Depuis plusieurs années déjà, Brigitte Bardot avait anticipé les moindres détails de sa disparition. En 2020, elle confiait au magazine Point de Vue avoir préparé son enterrement avec une grande sobriété : « Mon nom, ma date de naissance, ma date de mort, une petite croix en bois ». Une volonté fidèle à son tempérament, loin de toute mise en scène.
À peine la nouvelle de son décès annoncée, de nombreux admirateurs ont commencé à affluer devant La Madrague, cette maison devenue presque mythique, nichée dans une pinède avec vue sur la mer. Pour prévenir tout débordement, les autorités ont rapidement réagi. Selon des images diffusées par BFMTV, des barrières métalliques ont été installées aux abords de la propriété et des gendarmes assurent une présence constante, filtrant strictement les accès. Seuls certains véhicules autorisés peuvent pénétrer dans l’enceinte. Derrière les barrières, des fans ont déjà déposé des bouquets de fleurs blanches et rouges en hommage à l’icône disparue.

Ces derniers mois, l’état de santé de Brigitte Bardot suscitait déjà de vives inquiétudes.
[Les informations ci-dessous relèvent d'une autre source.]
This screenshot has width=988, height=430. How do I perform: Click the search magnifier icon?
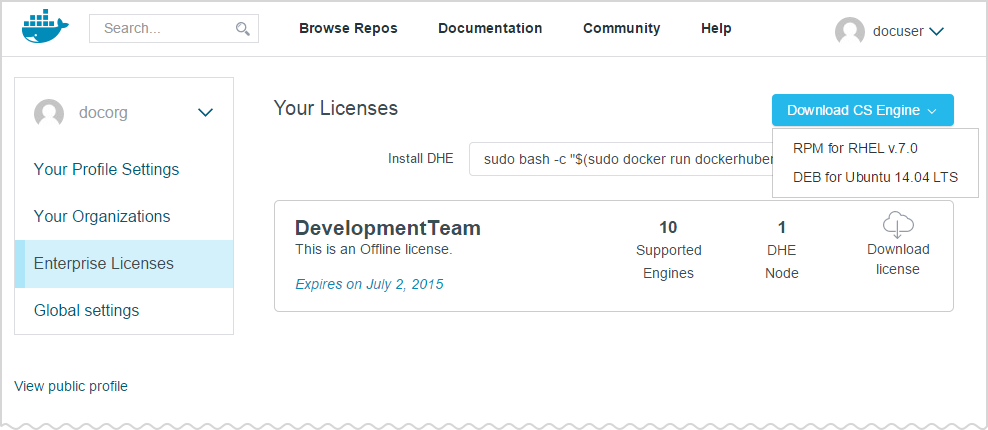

Fin septembre, elle avait été hospitalisée à l’hôpital privé Saint-Jean à Toulon pour « une intervention chirurgicale dans le cadre d’une maladie grave », comme l’avait révélé Nice Matin.
Mort de Brigitte Bardot à 91 ans : que reste-t-il de sa fortune ?
Contrairement à ce que l’on pourrait imaginer pour une star de son envergure, Brigitte Bardot n’a pas laissé derrière elle une immense fortune personnelle. De son vivant, elle avait choisi de tout léguer à la Fondation Brigitte Bardot, consacrant ainsi définitivement ses biens à la protection animale, et non à son fils unique, Nicolas Charrier.

Cependant, la fondation ne devrait pas hériter de sommes colossales. L’ancienne actrice avait elle-même reconnu avoir dépensé l’essentiel de ses gains. « Ayant dilapidé la majorité de mes gains de star », expliquait-elle dans l’ouvrage Pourquoi eux : ils ont fait notre époque de Caroline Pigozzi. L’argent n’a jamais été un moteur pour Brigitte Bardot.
Selon Yves Bigot, cité dans Challenges en 2014, la star aurait même refusé « des propositions exceptionnelles », allant jusqu’à décliner « pratiquement tous les contrats les plus mirobolants » du cinéma. Une décision dictée, notamment, par son attachement à son premier amour, Roger Vadim, et par son désir farouche de liberté.
Jusqu’au bout, Brigitte Bardot aura vécu à sa manière : libre, entière, fidèle à ses convictions — laissant derrière elle une légende, plus forte que l’argent et le temps.